OK. So I will admit it. I finally have a touch of inflation fever. But it’s just a touch. Sniffles.
The government reported the Consumer Price Index, the most important monthly gauge of inflation, on Friday for March and it showed that inflation is rising at the fastest pace in more than a year. On average, prices are up 2.7% in the past 12-months. But if you take the past four months alone, prices are on pace to rise nearly 6% a year. That’s the fastest jump for inflation in nearly 30 years. The last time inflation topped 6% was in 1982.

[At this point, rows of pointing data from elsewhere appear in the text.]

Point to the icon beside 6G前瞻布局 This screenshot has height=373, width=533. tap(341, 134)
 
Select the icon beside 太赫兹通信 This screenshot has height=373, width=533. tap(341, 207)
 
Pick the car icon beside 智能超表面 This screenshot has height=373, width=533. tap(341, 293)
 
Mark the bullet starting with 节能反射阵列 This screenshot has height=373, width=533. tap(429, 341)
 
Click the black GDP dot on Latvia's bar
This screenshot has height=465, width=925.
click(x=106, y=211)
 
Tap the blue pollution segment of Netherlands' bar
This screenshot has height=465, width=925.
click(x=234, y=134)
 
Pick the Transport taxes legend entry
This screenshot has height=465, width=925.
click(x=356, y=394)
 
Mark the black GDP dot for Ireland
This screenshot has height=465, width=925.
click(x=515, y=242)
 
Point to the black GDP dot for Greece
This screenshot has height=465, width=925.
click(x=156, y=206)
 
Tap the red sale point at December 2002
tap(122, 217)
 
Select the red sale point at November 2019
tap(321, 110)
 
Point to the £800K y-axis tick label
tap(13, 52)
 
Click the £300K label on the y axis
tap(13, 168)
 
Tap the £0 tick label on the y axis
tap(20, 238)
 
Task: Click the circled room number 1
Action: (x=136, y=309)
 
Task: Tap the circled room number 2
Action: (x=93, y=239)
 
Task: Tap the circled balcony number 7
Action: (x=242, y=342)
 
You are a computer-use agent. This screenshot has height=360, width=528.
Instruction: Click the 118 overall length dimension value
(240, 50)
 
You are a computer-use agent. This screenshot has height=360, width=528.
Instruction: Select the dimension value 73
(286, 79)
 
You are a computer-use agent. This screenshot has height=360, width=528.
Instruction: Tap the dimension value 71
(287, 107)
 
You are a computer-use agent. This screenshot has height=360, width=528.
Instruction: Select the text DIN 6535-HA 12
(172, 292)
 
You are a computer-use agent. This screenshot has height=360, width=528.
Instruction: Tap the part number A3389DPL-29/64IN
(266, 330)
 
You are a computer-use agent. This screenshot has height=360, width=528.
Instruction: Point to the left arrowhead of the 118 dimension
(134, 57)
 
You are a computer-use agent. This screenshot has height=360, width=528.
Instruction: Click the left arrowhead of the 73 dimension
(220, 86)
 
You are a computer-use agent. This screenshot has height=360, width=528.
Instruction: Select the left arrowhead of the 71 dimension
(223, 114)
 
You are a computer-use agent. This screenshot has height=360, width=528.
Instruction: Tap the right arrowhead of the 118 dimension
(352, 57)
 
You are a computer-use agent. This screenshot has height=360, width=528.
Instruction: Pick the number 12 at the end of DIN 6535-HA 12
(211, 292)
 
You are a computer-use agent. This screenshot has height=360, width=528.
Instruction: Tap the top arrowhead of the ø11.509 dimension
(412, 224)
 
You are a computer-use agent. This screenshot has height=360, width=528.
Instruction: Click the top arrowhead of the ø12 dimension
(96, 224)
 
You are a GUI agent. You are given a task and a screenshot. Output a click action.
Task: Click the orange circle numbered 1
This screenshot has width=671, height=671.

So why don’t I have a full-blown case of inflation fever? Here’s why:
The main culprit, probably unsurprisingly to anyone who drives a car, in pushing up inflation is gas prices, up an amazing 28% in the past year. Food prices were up, as well, but not nearly as much, just 2.9%. Take away food and energy, and inflation was basically non-existent in March, up just 0.1%. By that measure inflation is on pace to be up just 1.2% in the next year, which is among the lowest rates of price increases in decades.
The Federal Reserve gets routinely criticized for making its policy decisions on this later figure of inflation, which excludes food and energy and is called core inflation. The rebuke is that, yes, there’s no inflation as long as you don’t have to eat anything or drive anywhere. Actually if you buy anything that is shipped, what you pay is likely to somewhat be affected by the price of gas. The question is to what point and how long?
The Fed looks at core inflation because it’s usually a better indicator of where prices are headed. That’s why it’s fair, even though it might seem absurd that the inflation gauge the Fed favors excludes the basic things that everyone has to buy. Spikes in food and energy just don’t seem to translate into overall price increases. The reason is gas price and food price increases, at least big jumps, tend not to last that long. And when they do, overall inflation usually drops quickly.
But what if the recent rise in oil, food and commodities in general doesn’t go away anytime soon. At least for food prices, I buy the argument that a growing, richer world population could keep food prices high for some time. Oil could be the same story. Then I think we may end up having an inflation problem. Indeed, some think high gas prices are already dragging down the economy. I haven’t done it, but I would bet that if you lengthen the time period on David Leonhardt’s graph from his NY Times econ blog in the link above you would find that the inflation figure that includes gas would do a better job of predicting coming inflation in periods when energy prices are rising steadily. So the question for inflation is are we in one of those periods or not. To be sure, gas prices have risen a lot recently. But whether that rise will continue is yet to be seen.